> _Activity_: In the data below, find each line carrying the string "agent" and copy it out.

> _Stored records_:
- Opening Delimiter -

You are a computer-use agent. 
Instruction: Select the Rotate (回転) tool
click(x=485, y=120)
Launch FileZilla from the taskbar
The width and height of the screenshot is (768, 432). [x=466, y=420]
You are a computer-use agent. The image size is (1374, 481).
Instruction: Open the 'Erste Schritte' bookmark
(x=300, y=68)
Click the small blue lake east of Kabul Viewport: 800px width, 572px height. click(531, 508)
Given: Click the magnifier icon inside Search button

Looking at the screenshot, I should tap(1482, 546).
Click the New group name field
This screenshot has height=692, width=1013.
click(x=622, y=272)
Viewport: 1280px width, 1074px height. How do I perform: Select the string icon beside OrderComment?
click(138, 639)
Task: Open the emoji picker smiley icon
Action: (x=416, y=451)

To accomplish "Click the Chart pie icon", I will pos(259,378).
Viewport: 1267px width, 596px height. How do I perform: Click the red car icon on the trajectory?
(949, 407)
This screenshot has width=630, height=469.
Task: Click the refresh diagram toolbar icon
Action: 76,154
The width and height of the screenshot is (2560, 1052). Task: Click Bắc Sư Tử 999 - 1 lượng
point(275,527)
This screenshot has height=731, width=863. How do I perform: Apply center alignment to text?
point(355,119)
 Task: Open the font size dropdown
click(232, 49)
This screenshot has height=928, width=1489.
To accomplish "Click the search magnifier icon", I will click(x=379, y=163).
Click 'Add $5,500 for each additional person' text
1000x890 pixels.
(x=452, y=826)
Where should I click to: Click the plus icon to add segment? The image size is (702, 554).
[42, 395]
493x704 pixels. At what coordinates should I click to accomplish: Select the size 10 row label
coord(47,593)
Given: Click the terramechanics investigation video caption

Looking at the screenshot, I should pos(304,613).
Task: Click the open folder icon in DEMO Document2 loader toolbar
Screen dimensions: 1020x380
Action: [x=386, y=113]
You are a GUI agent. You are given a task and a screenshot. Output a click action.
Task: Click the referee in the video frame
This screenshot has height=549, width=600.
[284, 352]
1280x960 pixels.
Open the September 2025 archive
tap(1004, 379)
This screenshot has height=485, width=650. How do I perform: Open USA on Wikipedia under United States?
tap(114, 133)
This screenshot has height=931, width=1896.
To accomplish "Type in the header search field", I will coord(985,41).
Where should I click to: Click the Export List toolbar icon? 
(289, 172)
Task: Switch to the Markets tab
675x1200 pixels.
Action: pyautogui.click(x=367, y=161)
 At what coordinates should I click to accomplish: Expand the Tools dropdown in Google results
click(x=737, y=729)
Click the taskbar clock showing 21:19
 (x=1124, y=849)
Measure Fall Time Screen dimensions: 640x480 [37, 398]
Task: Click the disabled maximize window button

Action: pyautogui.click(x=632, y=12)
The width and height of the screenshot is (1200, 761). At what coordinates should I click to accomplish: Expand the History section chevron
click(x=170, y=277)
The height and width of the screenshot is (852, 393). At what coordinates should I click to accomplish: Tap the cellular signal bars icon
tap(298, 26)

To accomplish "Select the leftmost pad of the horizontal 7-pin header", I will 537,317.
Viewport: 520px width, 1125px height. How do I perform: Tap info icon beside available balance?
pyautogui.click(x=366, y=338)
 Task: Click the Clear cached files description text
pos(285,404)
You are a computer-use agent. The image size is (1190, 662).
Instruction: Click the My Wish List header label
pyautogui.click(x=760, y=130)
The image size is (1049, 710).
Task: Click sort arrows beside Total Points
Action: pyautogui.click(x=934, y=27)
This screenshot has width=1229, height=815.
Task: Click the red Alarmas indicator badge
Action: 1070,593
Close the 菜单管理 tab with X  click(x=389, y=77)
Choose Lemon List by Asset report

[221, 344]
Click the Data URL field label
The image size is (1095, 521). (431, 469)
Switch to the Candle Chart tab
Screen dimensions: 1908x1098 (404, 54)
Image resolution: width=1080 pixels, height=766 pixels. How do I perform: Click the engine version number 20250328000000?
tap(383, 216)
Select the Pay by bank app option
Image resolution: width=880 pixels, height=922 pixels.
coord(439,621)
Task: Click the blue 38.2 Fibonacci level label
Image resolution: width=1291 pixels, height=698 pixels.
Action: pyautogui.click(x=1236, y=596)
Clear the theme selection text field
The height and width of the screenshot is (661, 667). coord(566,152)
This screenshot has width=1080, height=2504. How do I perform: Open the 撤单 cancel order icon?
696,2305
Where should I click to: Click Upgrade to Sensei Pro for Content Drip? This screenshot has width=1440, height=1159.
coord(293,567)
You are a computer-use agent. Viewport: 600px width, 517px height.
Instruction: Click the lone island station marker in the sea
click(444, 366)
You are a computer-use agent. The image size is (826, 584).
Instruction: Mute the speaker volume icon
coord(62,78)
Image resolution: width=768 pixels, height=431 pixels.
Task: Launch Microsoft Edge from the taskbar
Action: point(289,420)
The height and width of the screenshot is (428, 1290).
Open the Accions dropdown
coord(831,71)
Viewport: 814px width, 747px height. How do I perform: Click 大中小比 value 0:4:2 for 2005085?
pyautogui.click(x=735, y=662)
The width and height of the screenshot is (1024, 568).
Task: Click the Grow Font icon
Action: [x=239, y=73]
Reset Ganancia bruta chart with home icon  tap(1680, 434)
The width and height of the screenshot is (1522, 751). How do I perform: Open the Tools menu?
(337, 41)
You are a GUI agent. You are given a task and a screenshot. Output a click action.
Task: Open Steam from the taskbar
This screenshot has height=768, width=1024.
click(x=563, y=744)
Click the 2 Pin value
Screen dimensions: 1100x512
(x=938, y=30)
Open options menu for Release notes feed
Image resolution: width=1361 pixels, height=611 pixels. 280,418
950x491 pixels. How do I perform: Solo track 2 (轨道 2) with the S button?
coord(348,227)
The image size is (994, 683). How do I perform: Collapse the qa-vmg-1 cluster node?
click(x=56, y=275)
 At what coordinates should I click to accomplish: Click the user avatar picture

- Closing Delimiter -

> _Solution below_:
You are a computer-use agent. 
You are a computer-use agent. The image size is (1374, 481).
You are a GUI agent. You are given a task and a screenshot. Output a click action.
You are a computer-use agent. The image size is (1190, 662).
You are a computer-use agent. Viewport: 600px width, 517px height.
You are a computer-use agent. The image size is (826, 584).
You are a GUI agent. You are given a task and a screenshot. Output a click action.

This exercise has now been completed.